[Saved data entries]
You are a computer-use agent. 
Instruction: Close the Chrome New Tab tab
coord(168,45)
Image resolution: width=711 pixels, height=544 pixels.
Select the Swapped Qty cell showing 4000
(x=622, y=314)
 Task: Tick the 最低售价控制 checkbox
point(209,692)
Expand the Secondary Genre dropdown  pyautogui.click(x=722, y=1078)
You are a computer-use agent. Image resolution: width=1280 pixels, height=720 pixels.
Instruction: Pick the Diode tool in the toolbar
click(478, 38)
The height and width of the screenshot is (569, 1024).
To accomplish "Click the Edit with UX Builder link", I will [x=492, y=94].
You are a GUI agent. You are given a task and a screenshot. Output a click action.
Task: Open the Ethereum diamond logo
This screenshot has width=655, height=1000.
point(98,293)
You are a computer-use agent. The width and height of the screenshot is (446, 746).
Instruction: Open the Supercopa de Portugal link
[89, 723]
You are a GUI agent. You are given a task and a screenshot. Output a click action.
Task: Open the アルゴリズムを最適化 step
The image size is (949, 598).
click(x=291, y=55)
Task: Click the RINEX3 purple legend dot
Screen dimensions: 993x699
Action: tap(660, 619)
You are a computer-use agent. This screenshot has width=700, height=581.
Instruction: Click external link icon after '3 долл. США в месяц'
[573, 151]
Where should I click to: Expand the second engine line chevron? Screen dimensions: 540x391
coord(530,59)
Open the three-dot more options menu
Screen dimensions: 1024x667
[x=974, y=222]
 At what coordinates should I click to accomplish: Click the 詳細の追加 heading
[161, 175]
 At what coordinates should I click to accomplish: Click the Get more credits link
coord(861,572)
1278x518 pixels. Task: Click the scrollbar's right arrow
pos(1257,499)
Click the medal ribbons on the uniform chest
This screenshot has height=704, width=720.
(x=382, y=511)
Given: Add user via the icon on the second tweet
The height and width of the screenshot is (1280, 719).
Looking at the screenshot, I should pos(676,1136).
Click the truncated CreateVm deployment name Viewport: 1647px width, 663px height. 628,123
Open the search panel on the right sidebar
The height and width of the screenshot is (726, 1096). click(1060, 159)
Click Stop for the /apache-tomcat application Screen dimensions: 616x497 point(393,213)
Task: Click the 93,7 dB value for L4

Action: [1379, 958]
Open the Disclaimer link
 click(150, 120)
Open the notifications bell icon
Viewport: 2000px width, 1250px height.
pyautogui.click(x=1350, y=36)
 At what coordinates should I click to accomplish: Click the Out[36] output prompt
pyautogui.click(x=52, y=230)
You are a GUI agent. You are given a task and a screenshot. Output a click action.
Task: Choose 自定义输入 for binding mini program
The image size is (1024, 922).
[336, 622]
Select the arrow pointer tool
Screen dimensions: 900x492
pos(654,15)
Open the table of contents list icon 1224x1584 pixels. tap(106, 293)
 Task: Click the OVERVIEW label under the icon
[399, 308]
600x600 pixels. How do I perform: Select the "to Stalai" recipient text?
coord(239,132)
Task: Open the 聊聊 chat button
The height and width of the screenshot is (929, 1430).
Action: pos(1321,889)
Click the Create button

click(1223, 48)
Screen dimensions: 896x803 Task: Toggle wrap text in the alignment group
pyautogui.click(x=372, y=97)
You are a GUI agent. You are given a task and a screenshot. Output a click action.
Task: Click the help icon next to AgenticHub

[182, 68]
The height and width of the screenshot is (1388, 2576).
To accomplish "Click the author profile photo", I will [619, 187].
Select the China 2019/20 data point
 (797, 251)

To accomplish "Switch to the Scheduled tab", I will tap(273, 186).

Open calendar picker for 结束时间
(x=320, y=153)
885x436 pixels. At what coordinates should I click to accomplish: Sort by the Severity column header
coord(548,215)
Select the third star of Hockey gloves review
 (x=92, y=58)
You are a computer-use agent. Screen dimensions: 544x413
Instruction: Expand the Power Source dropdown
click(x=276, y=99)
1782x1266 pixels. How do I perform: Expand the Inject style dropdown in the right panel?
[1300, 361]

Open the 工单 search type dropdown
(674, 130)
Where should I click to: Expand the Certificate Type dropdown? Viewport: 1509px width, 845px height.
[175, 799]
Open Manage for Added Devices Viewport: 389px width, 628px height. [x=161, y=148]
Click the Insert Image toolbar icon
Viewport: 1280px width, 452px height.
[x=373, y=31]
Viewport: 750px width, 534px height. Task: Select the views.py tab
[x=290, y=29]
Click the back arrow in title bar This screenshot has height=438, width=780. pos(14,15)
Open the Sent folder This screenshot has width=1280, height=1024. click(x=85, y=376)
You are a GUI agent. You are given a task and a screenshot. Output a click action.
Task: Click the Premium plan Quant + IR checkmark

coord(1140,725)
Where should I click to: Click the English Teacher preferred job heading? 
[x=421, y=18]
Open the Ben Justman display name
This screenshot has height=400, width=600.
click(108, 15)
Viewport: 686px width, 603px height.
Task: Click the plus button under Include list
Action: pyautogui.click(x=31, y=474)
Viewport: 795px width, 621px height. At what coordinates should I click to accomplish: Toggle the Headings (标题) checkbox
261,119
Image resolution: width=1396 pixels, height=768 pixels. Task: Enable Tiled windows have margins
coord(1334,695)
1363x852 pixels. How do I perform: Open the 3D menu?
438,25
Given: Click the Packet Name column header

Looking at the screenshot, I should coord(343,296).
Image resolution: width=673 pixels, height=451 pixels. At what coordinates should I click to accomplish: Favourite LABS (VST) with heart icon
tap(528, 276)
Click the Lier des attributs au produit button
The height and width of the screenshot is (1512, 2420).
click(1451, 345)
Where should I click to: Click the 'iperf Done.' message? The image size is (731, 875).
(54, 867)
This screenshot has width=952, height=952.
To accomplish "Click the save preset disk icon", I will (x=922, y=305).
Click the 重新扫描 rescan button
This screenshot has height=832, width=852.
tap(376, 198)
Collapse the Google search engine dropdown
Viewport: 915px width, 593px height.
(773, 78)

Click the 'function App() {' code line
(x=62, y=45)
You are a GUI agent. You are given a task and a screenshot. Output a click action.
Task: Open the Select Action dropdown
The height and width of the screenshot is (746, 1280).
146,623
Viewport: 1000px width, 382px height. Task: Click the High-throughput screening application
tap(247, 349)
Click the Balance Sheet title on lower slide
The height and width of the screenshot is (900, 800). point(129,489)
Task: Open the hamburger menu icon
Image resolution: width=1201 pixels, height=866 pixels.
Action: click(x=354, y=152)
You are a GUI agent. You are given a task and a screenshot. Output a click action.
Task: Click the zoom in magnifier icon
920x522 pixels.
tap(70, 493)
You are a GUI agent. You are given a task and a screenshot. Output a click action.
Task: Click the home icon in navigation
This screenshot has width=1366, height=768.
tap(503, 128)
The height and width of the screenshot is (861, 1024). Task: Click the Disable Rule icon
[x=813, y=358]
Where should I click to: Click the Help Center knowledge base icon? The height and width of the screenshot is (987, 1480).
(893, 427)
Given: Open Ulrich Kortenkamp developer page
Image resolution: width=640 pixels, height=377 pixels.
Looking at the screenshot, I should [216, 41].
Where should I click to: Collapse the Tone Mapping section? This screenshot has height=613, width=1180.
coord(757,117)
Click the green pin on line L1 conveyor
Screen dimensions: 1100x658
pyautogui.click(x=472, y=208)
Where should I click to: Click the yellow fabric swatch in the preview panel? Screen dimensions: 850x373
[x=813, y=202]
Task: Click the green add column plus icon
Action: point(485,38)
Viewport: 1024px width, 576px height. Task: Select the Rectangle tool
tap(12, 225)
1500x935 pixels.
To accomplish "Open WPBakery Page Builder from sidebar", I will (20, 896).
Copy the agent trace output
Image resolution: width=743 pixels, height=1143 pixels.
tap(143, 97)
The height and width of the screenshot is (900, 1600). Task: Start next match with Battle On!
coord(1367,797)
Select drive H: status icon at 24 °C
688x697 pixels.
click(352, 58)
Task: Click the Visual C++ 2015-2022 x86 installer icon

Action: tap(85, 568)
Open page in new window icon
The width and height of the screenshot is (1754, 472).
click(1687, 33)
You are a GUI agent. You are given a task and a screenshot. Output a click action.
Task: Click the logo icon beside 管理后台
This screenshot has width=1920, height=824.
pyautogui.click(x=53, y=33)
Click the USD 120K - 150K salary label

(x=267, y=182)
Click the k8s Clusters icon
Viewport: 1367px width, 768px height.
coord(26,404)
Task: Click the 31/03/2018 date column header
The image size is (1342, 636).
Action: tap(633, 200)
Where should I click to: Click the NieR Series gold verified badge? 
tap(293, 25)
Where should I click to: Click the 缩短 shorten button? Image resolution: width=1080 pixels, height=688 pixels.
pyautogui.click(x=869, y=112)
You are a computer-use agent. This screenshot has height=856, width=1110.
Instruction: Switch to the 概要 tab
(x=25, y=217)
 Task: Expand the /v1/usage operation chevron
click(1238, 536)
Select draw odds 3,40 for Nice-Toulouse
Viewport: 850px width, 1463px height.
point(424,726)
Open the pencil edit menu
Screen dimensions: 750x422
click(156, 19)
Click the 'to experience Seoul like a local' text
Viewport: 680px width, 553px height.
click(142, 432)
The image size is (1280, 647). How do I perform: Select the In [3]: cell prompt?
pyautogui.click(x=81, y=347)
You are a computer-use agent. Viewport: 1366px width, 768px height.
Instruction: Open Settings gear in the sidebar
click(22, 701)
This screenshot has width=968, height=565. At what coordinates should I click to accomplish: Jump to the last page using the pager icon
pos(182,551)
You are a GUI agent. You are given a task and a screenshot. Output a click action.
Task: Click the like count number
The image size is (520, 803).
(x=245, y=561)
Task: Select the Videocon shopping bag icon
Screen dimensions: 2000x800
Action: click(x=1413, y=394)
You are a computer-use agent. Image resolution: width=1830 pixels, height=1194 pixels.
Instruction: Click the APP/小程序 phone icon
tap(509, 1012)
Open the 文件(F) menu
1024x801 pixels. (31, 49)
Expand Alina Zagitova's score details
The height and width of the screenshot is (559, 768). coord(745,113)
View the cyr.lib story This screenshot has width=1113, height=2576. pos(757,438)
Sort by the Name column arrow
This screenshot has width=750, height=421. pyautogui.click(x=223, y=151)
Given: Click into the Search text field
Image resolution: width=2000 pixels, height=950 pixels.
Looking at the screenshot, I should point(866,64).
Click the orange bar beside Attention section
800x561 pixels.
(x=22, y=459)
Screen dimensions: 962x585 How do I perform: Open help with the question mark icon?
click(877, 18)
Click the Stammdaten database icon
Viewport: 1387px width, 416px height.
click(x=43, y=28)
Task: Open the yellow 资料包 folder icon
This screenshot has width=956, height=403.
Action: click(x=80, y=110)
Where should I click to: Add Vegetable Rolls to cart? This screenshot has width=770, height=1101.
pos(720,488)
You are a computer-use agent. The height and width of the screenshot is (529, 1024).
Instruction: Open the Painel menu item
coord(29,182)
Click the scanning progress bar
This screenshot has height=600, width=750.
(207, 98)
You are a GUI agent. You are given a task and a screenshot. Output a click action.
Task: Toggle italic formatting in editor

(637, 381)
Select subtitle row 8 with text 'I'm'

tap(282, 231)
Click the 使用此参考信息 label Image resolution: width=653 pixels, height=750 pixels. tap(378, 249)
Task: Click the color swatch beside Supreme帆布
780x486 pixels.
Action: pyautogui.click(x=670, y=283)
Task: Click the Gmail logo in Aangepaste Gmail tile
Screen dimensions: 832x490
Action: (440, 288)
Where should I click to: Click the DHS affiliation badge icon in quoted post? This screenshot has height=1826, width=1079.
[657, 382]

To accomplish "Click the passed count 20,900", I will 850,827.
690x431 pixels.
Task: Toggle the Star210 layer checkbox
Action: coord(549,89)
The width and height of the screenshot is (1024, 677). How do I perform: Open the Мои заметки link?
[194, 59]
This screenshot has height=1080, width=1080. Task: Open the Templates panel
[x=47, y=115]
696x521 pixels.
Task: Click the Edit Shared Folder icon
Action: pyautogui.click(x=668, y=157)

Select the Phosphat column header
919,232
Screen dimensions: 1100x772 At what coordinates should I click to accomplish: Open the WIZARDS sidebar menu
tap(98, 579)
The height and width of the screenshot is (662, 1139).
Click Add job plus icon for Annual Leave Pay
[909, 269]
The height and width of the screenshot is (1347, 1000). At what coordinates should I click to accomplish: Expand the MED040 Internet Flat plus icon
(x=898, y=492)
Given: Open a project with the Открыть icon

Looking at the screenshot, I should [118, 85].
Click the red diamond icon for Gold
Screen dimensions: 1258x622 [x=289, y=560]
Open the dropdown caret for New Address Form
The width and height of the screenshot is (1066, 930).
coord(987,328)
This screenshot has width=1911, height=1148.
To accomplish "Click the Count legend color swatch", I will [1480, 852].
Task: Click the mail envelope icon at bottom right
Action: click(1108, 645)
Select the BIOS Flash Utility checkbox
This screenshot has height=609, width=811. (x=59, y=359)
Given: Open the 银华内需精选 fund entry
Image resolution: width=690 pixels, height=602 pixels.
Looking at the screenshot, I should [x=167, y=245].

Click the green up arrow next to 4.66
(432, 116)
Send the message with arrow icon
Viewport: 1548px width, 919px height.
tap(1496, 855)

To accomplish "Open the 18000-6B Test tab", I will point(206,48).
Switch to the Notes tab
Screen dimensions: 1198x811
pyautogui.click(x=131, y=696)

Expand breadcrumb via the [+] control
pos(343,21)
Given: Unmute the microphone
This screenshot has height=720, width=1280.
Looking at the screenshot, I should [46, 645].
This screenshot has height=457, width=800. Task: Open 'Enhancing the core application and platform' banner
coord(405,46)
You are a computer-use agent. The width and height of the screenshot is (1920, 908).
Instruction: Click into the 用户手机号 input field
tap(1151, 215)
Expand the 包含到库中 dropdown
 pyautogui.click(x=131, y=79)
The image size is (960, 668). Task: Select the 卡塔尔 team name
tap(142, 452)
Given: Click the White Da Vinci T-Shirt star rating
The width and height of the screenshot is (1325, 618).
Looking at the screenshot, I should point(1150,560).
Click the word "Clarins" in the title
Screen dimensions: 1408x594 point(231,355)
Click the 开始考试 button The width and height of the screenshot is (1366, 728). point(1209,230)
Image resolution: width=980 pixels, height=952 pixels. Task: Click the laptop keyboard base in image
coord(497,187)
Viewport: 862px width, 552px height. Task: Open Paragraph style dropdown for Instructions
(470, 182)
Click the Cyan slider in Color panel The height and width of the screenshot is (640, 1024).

YOUR ASSIGNMENT
The expected answer is every line above in which the word "computer" appears.

YOUR RESPONSE
You are a computer-use agent. 
You are a computer-use agent. Image resolution: width=1280 pixels, height=720 pixels.
You are a computer-use agent. The width and height of the screenshot is (446, 746).
You are a computer-use agent. This screenshot has width=700, height=581.
You are a computer-use agent. Screen dimensions: 544x413
You are a computer-use agent. This screenshot has height=856, width=1110.
You are a computer-use agent. Viewport: 1366px width, 768px height.
You are a computer-use agent. Image resolution: width=1830 pixels, height=1194 pixels.
You are a computer-use agent. The height and width of the screenshot is (529, 1024).
You are a computer-use agent. The width and height of the screenshot is (1920, 908).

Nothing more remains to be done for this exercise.